After finding the line containing "Instruction: Toggle the" below, please output that line and each following one through the line containing "Given: Click blue", exactly as written.

*** MATERIAL FOR THIS EXERCISE Section Begins ***

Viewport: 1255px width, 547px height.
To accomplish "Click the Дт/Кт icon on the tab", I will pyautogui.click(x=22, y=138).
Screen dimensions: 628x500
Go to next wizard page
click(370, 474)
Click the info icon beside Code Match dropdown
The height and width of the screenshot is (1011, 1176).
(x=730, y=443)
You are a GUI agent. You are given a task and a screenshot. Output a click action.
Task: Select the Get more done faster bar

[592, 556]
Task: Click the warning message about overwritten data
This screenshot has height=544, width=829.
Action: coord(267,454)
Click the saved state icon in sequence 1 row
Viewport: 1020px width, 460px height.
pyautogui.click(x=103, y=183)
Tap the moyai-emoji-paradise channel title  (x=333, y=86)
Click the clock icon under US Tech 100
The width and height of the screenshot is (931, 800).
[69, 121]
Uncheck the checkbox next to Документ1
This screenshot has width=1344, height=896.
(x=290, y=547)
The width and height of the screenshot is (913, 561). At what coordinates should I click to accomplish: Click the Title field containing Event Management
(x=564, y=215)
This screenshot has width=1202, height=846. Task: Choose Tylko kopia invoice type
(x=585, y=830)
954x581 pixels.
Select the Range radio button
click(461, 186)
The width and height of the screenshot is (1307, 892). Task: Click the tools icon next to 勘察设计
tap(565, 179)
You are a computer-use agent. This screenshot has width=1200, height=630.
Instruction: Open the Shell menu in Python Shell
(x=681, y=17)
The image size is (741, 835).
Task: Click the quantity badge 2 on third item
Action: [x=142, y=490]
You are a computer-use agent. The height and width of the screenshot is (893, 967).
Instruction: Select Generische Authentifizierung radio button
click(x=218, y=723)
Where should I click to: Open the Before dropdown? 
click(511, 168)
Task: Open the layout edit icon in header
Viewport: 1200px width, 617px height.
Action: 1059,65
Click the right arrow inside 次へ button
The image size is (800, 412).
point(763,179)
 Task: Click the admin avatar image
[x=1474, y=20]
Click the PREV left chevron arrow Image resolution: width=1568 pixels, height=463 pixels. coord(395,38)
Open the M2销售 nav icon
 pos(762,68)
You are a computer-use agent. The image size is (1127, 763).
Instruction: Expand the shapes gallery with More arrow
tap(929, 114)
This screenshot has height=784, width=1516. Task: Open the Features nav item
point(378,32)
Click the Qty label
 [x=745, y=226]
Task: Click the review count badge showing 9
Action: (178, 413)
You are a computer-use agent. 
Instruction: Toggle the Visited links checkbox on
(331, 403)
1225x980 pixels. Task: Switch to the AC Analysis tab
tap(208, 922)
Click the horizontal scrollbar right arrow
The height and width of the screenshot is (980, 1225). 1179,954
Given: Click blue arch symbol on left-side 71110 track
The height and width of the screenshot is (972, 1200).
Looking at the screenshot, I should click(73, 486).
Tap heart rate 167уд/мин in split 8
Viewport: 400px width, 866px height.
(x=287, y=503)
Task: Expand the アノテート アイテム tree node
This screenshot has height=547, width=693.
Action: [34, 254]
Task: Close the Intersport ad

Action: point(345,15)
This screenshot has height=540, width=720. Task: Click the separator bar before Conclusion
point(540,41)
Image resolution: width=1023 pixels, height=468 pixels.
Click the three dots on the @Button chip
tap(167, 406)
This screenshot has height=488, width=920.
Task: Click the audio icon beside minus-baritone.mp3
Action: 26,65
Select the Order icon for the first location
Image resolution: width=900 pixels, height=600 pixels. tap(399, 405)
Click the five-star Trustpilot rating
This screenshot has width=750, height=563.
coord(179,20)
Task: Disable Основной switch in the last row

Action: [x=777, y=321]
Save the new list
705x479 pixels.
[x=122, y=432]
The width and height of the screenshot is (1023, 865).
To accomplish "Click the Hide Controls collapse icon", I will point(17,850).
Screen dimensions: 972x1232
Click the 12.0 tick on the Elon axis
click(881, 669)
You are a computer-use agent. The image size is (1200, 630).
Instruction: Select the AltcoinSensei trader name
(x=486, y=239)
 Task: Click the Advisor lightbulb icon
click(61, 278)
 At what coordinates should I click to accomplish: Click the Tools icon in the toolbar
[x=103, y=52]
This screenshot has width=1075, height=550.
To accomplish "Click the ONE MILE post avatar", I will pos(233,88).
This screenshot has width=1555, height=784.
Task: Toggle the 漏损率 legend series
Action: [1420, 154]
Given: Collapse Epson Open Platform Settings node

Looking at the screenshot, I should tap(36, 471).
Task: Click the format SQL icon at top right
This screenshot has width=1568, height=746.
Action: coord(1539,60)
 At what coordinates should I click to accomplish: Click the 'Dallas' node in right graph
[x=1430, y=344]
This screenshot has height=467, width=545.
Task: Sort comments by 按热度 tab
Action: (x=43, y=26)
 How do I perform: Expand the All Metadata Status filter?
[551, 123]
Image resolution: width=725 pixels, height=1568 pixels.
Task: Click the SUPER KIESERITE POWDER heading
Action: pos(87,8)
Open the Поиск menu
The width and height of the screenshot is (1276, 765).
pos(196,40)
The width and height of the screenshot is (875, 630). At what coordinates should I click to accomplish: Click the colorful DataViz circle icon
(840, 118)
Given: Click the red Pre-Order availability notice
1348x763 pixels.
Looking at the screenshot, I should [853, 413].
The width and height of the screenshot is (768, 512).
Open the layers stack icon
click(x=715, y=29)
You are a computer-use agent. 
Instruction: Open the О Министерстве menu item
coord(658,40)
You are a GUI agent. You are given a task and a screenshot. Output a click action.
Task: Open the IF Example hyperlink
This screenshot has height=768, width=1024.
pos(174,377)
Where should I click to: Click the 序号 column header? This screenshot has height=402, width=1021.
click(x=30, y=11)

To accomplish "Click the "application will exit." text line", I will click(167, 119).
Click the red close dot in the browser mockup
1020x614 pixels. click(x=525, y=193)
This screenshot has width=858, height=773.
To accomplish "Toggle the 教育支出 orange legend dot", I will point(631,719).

*** MATERIAL FOR THIS EXERCISE Section Ends ***

#### WRITTEN RESPONSE:
Instruction: Toggle the Visited links checkbox on
(331, 403)
1225x980 pixels. Task: Switch to the AC Analysis tab
tap(208, 922)
Click the horizontal scrollbar right arrow
The height and width of the screenshot is (980, 1225). 1179,954
Given: Click blue arch symbol on left-side 71110 track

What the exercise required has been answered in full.